DATASET ::
========================================================================

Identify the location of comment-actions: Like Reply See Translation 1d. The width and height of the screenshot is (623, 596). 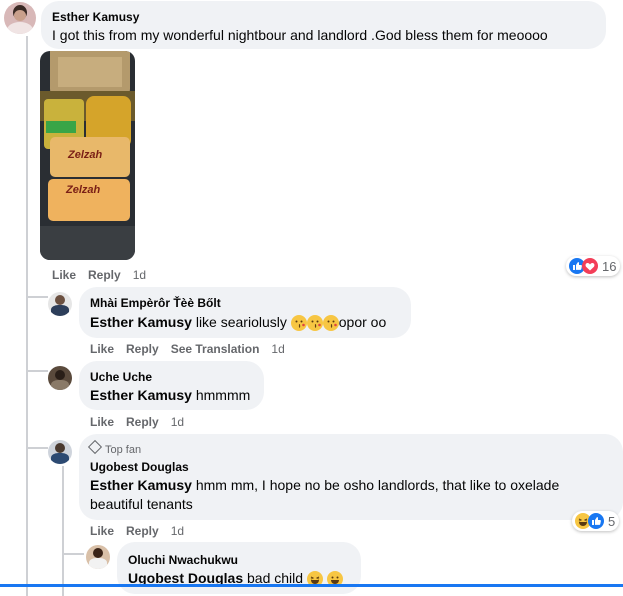
(194, 349).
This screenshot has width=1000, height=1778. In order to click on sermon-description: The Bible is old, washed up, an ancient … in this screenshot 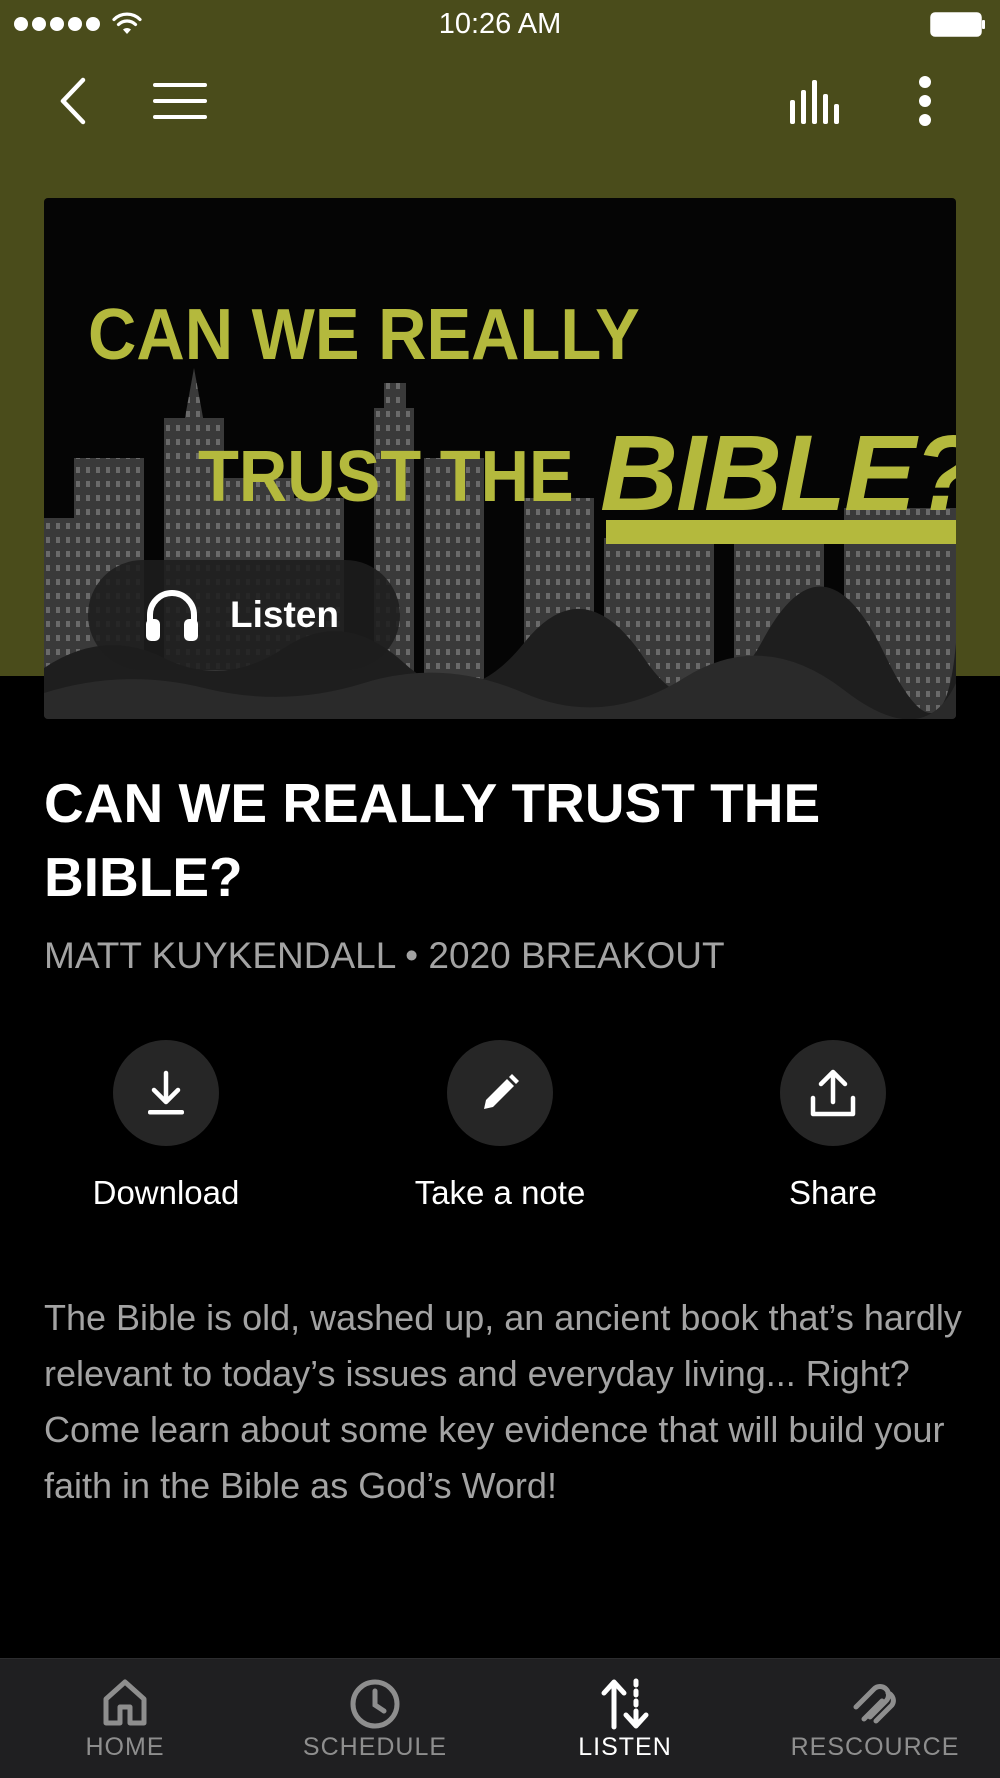, I will do `click(503, 1402)`.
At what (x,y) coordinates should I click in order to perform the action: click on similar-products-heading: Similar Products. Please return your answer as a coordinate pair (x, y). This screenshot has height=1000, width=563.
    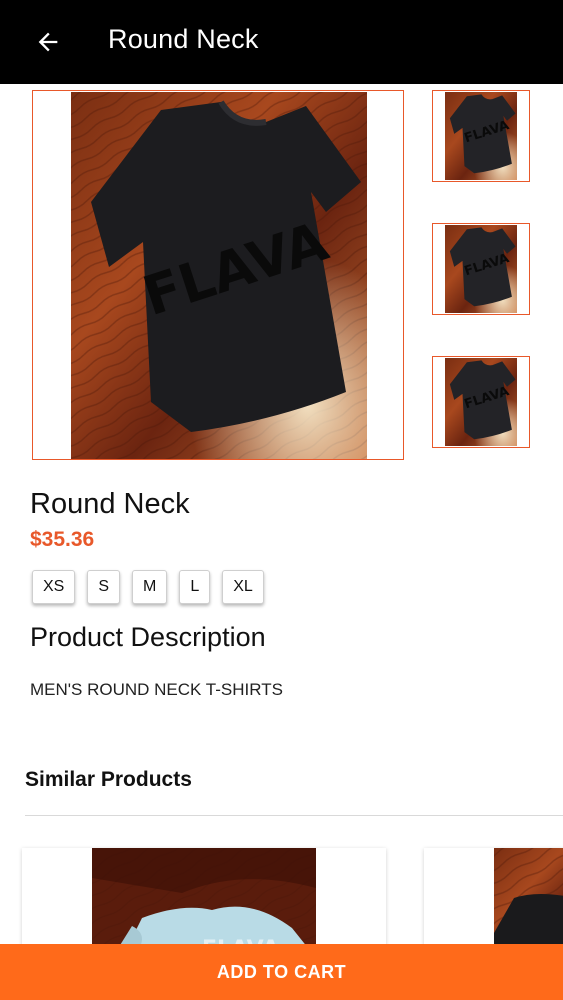
    Looking at the image, I should click on (108, 780).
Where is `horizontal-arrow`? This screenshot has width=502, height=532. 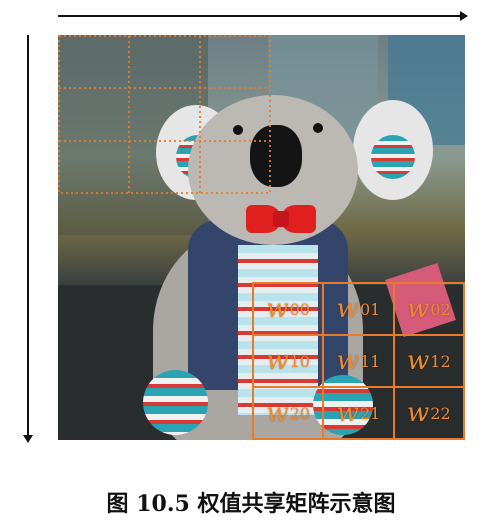 horizontal-arrow is located at coordinates (263, 16).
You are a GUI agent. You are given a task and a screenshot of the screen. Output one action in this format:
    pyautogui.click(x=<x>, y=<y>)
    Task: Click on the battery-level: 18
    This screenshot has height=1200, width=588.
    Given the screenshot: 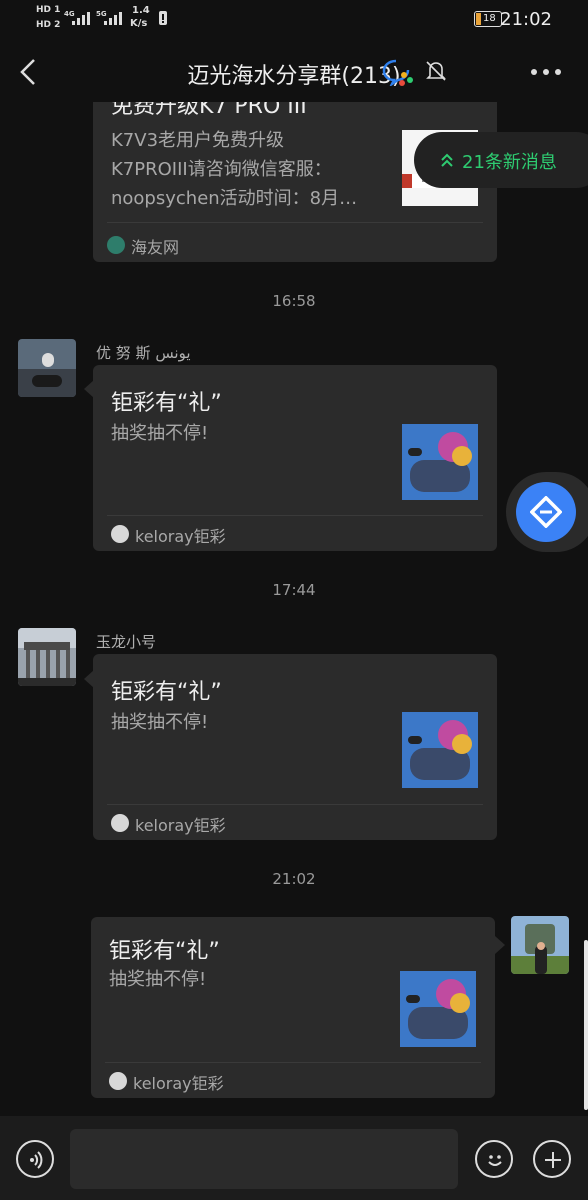 What is the action you would take?
    pyautogui.click(x=490, y=18)
    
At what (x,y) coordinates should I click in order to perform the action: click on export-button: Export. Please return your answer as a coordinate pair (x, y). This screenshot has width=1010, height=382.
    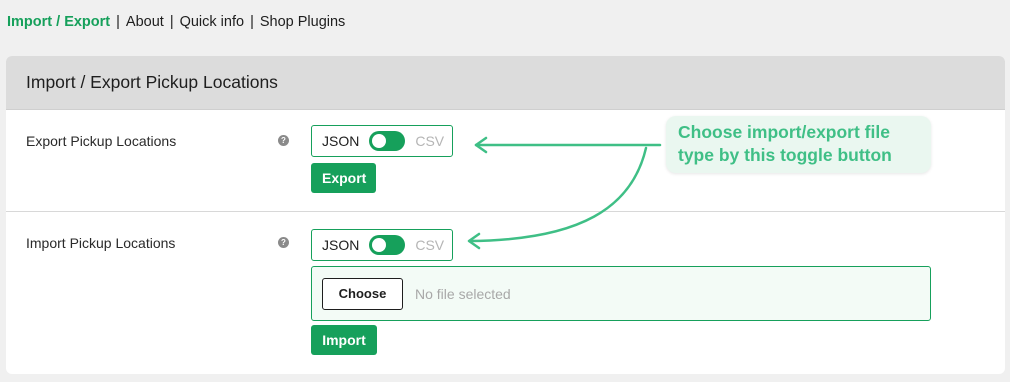
    Looking at the image, I should click on (344, 178).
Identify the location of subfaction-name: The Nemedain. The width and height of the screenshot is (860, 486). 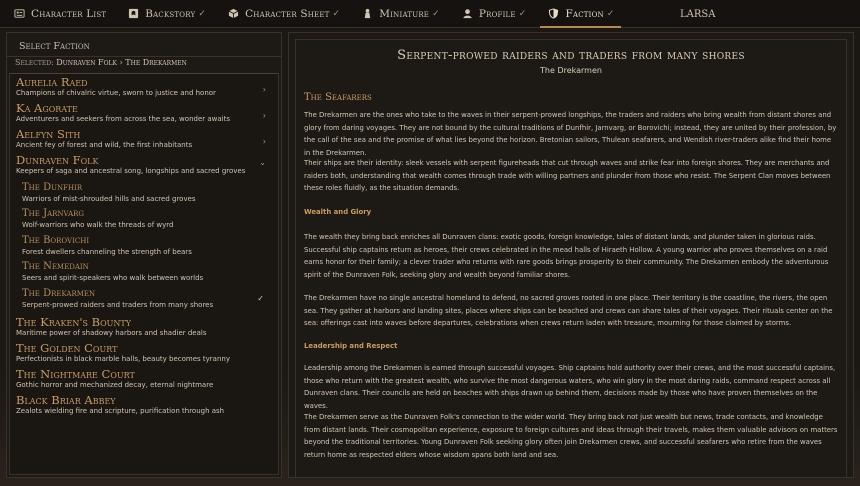
(56, 266).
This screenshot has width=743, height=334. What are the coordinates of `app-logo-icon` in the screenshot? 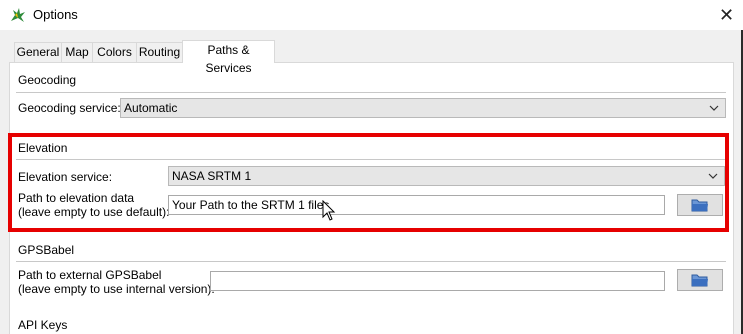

========================================================================

JOB ITEM :: Rewrite the stretch from "Identify the location of subfaction-name: The" through the end of the listing with every "screenshot" changed to "image" and everything else kept the same. Omit the pictures.

ANSWER TO THE PROBLEM ::
Identify the location of subfaction-name: The Nemedain. The width and height of the image is (860, 486). 
(56, 266).
This image has width=743, height=334. What are the coordinates of `app-logo-icon` in the image? 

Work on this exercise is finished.